TASKS AND EXERCISES:
**a.** In the pork butt forum thread, at what internal temperature does foamheart usually pull the pork butt?
**b.** List every username that posts in the pork butt forum thread, each one only once.
**c.** Pick up the pork butt forum thread after its last post and keep it going.

TEXT PASSAGE:
☆ ☆ ☆ ☆ ☆

# What time to start pork butt?



## cbsmith (Jan 29, 2014)

I recently got a Landmann gas smoker and am cooking my first pork butt this weekend. It is about 7.5lbs and I am going to smoke it at 225.  I am not planning on foiling it during the cooking. We are planning to have dinner at 6:00pm, I am wondering what time I should put it on the grill to have it done in time.

Thanks,
Chris


----------



## foamheart (Jan 29, 2014)

If you are 220 and no foil, I suggest you approx. 2 hours per pound. 2.5 hours would be better because you will still wrap it and let it sit in the cooler or just cover with a towel on the counter. Cooler time you can get 4 hours parked easily. so I would get way ahead on my smoke to guaranty its ready when needed. Then it can set wrapped in the cooler till needed. If you are not experienced enough to be cooking competition I would never try to be ready for an exact time. That usually leads to hungry cranky people and a run to pizza hut.

No butt is the same as the last, each has a mind of its own. Always use the toothpick test to ensure proper cook time. 200+, I usually pull at 203 to 205. Then let it sit.

Get ahead on it big time, then forget it until time to eat. It tastes better and cuts or pulls easier when the meat is a bit cooler anyway.

Good luck with it, take pictures and show us how great you do.

BTW please drop in to the "Roll Call" forum and introduce yourself so they can properly indoctrinate you, and teach you the secret handshake and password. Its doesn't hurt too much.

Its 5% preparation and 95% patience, relax, have fun, don't stress and remember to enjoy the smoke.


----------



## alblancher (Jan 29, 2014)

Chris, will this be the first time you use a gas smoker?  First time with this smoker?   If brand new make sure you break it in and cure it properly.  Nobody like the taste of a brand new smoker!!  You may want to make a test run.


----------



## cbsmith (Jan 29, 2014)

Thanks for the replies.  I have been smoking a bit so far, mainly just chicken and ribs.  This will be my first "big" smoke.  I seasoned the smoker when I got it for a couple hours before I used it  so I shouldn't have a problem there.

☆ ☆ ☆ ☆ ☆

SOURCE DATA:
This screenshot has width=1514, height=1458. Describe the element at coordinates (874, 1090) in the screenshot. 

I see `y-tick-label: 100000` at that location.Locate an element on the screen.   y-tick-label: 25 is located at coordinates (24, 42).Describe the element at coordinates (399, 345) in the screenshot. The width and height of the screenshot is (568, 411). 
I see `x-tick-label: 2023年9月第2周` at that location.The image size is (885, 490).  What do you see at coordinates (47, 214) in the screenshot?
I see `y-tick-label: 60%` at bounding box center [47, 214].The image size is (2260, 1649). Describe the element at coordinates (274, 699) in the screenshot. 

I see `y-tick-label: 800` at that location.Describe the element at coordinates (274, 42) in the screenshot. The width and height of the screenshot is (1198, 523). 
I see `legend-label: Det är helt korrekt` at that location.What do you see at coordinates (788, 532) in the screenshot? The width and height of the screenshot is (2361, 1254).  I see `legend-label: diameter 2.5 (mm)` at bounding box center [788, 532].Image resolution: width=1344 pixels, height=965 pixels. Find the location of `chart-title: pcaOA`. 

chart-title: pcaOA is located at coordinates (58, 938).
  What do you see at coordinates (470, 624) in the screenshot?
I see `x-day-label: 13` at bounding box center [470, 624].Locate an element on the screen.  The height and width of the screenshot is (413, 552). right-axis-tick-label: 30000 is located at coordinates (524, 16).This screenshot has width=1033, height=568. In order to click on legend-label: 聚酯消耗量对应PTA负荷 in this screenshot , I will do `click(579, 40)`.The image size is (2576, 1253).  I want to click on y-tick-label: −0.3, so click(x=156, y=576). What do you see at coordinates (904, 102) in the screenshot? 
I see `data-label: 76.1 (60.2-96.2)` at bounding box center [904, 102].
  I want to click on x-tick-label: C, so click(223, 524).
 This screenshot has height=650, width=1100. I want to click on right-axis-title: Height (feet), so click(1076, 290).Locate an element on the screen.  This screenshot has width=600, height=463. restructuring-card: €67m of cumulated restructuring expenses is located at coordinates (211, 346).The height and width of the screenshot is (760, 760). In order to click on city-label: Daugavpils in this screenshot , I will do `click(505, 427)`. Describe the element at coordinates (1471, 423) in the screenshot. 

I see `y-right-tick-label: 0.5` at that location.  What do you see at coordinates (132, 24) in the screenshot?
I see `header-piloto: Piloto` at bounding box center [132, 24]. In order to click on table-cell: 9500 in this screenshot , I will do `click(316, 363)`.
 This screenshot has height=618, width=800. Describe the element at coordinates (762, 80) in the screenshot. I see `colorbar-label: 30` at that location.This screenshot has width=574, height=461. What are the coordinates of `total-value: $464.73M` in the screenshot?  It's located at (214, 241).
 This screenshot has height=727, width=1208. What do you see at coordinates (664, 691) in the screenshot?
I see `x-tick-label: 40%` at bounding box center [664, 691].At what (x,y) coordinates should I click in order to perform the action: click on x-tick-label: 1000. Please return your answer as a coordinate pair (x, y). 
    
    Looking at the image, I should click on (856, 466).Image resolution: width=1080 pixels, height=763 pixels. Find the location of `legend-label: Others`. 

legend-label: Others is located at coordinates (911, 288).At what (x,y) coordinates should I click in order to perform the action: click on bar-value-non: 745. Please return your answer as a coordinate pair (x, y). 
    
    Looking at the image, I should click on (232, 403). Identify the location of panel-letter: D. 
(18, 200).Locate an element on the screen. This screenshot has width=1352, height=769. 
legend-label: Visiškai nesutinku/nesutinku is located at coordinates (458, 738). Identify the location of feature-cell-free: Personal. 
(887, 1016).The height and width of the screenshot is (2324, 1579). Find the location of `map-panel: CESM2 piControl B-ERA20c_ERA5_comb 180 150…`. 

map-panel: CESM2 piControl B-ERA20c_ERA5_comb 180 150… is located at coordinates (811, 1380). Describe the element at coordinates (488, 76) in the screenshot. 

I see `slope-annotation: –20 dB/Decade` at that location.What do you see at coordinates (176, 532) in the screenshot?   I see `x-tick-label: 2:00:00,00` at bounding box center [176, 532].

☆ ☆ ☆ ☆ ☆

EXPECTED RESPONSES:
**a.** 203 to 205

**b.**
cbsmith
foamheart
alblancher

**c.**
----------



## pc farmer (Jan 29, 2014)

I would start your butt about 4 am. If its done early it will keep along time in a cooler wrapped in towels.


----------



## foamheart (Jan 29, 2014)

Have you signed up and taken Jeff's E-Course yet? It is a huge help to get the basics down. Did I mention its also free?


----------



## kdgsmoker (Jan 29, 2014)

FoamHeart, Free EClass. Where is that and how do I sign up?


----------



## foamheart (Jan 29, 2014)

kdgsmoker said:


> FoamHeart, Free EClass. Where is that and how do I sign up?


Look to the right of this message, there is a link. Or...... http://www.smoking-meat.com/smoking-basics-ecourse

Its a perfect start or refresher for everyone.


----------



## kdgsmoker (Jan 29, 2014)

Link did not work. I'm using my IPhone 5, do I need to be on a pc?


----------



## logical1 (Jan 29, 2014)

c farmer nailed it I think. Start 4am wrap in some foil and towels when temp reaches at least 165 degrees, then throw it in an igloo or Coleman or whatever cooler till the rest of the sides are ready.... Coleslaw goes great ;)


----------



## foamheart (Jan 29, 2014)

kdgsmoker said:


> Link did not work. I'm using my IPhone 5, do I need to be on a pc?


Both work fine for me AND I have not owned a cell phone in 15 years.....LOL I am the unplugged turned off and tuned out man!

You have to sign up and you'll start receiving one of five per day for five days. Really is good stuff. I even saved mine to a file so I can go back to them.


----------



## cliffcarter (Jan 30, 2014)

logical1 said:


> c farmer nailed it I think. Start 4am wrap in some foil and towels when temp reaches at least 165 degrees, then throw it in an igloo or Coleman or whatever cooler till the rest of the sides are ready.... Coleslaw goes great ;)


IMHO 4AM is too late to start if you want to be serving at 6PM. Using* Foamheart's *2 to 2.5 hour per pound guideline(which I believe to be fairly accurate if you cook at 225°), then you should start at 1 AM at the latest. A start time of midnight or 11PM may be even better, given that you may encounter any number of difficulties, such as wind, low ambient air temps, or even the ubiquitous "faulty temp probe" that can make cooking at low temps problematic when you have a hard deadline.

Unfortunately* logical1's *advice is incorrect, 165° is the temp at which the butt should be foiled and placed back on the pit to finish cooking, not the temp at which it is to be rested in a cooler. Since you do not plan to foil simply cook until the IT heads north of 200°, as *Foamheart*, suggests.

One thing that you do not want to forget is to have a spare tank full of propane as a back up.


----------



## pc farmer (Jan 30, 2014)

I have never cooked one that low.

I would cook at 275 if you could.  It will get done quicker and be just as good.

If you find out it wont be done in time you could wrap in foil too speed up the cook.


----------



## logical1 (Jan 30, 2014)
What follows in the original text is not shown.